Day 7: Mina2 Crosses The Line - Full Story

Mina2 in the Caribbean - Where's The Ice Gone?
Tim Barker
Wed 9 Dec 2009 18:42

Noon Position:  00:29.7S 027:23.0W

Noon to Noon Run:  130miles (sailing slowly)

Date:  9 December 2009

 

Crossing The Line is a big moment on any vessel and particularly if it’s for the first time for anyone on board. So it was with excited anticipation that the crew assembled early this morning as the GPS was counting down the northern latitude to zero. The normally mild-mannered crew transformed for the occasion into a fearsome bunch of pirates.

 

All of a sudden there was uproar in the aft cabin. Shrieks of fear from the unseen skipper.
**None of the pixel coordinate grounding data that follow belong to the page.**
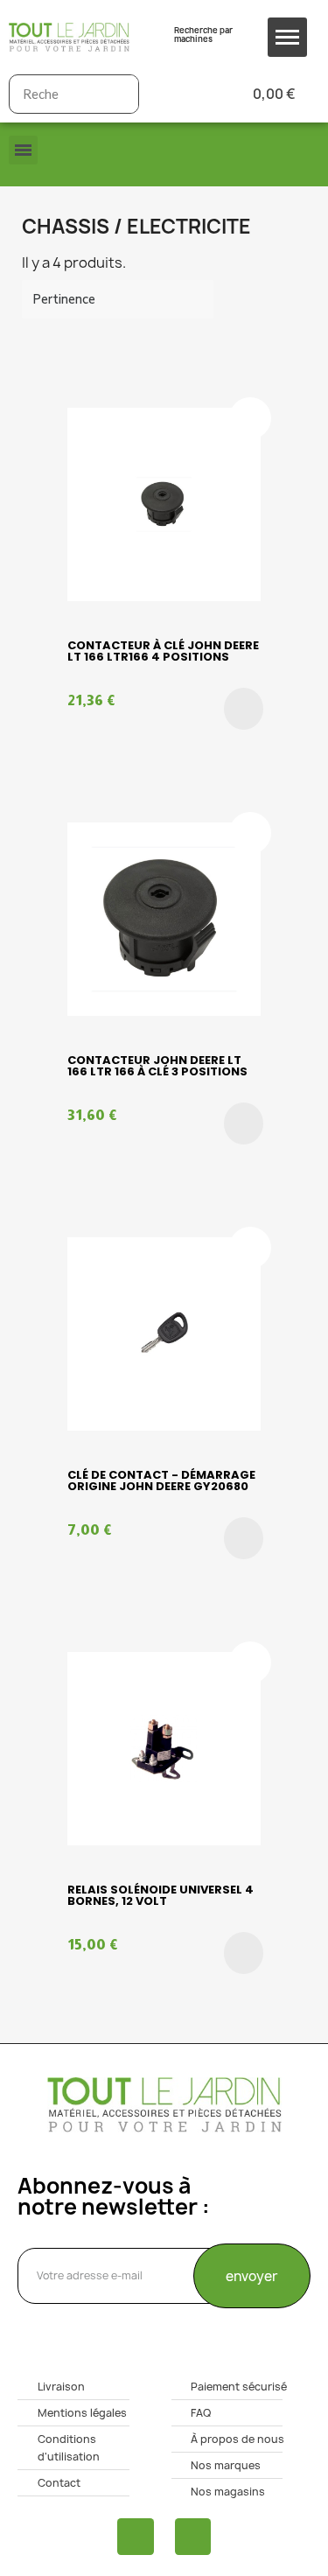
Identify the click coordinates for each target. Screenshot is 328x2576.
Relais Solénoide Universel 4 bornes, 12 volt (160, 1895)
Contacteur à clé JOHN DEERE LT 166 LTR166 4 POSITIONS (163, 651)
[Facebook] (135, 2536)
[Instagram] (193, 2536)
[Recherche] (118, 94)
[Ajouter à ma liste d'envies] (250, 418)
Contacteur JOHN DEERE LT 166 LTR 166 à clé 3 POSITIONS (157, 1066)
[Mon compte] (181, 94)
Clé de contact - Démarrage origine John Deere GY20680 (161, 1480)
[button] (243, 709)
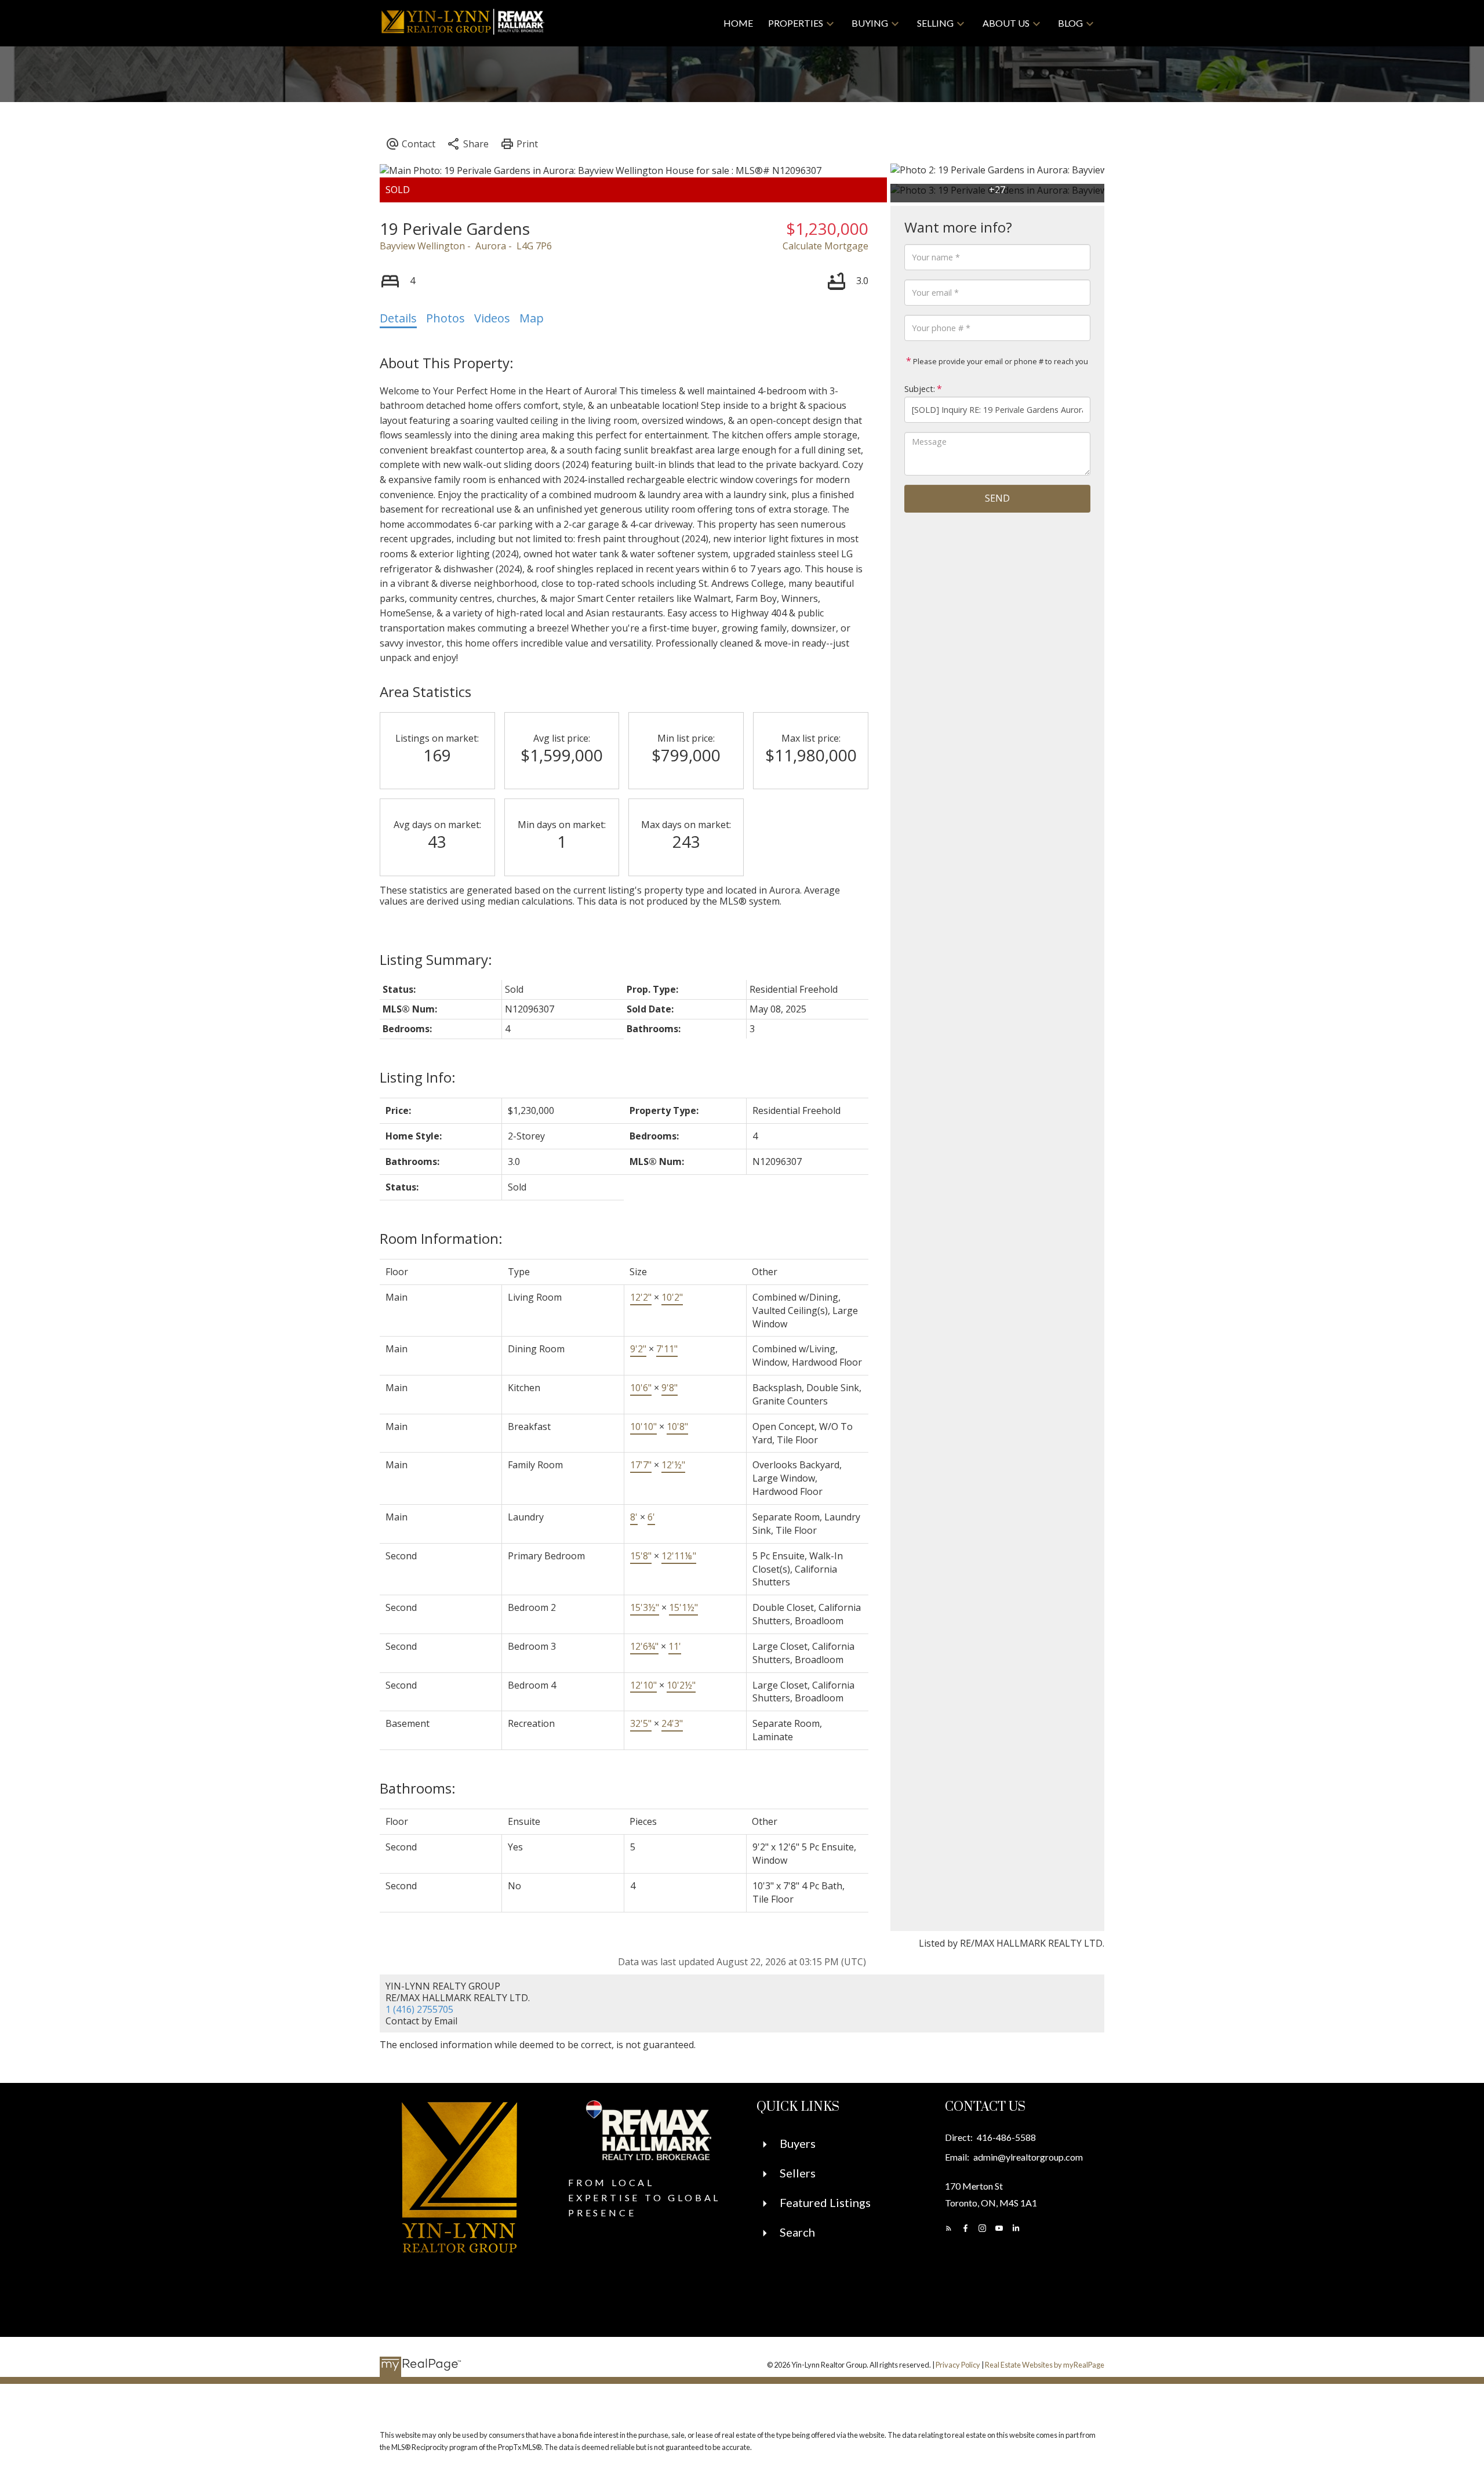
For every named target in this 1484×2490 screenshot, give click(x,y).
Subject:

The cabin door burst open and into the saloon strode an apparition so ghastly it was enough to freeze the blood of the most villainous pirate.  Standing, legs astride, long flowing white hair and beard, covered from head to toe in green slime and wearing nothing but a rather fetching grass skirt stood none other than King Neptune himself, brandishing a fearsome looking trident. The stench of fear pervaded the saloon (or was it just Neil) as the terrified crew slumped to their quaking knees in submissive supplication. King Neptune (who turned out to be a bit of a show off) roared on for a while about how he was Lord of this and King of that and then said that no one could enter his Southern Domains without first being Initiated. As turning the boat round and going all the way back was not an option (Venetia kept bleating on about how she had a plane to catch on the 20th) one by one the crew knelt before the grotesque figure and was daubed with the same green slime favoured by the King himself.

 

 

 

Pirates Crossing The Line – King Neptune is guest helmsman

 

Having got the formalities out of the way, the King lightened up a bit and everyone went up into the cockpit to witness the transit of the Equator. As the final countdown began, Neil found by happy chance a bottle of champagne in the fridge; Peter cranked up the new cockpit speakers to max vol and everyone joined in a raucous rendition of Andy Wiliams’ “The Impossible Dream”. The final climactic line “to reach the unreachable star” was hit at 0829 UTC as the latitude changed from North to South, the champagne cork nearly blew a hole in the new mainsail, and there was an emotional tear in every eye. Except, that is, the eye of the skipper who was still locked in his cabin and who had missed the moment for which he had been planning assiduously for years. After drinking toasts straight from the neck of the champagne bottle (the skipper had the key to the glass locker with him in the locked cabin) King Neptune bade everyone farewell and departed, releasing the skipper on his way out. Thoughtfully, before he left, the King presented the skipper with a beautifully hand-inscribed certificate marking this momentous occasion.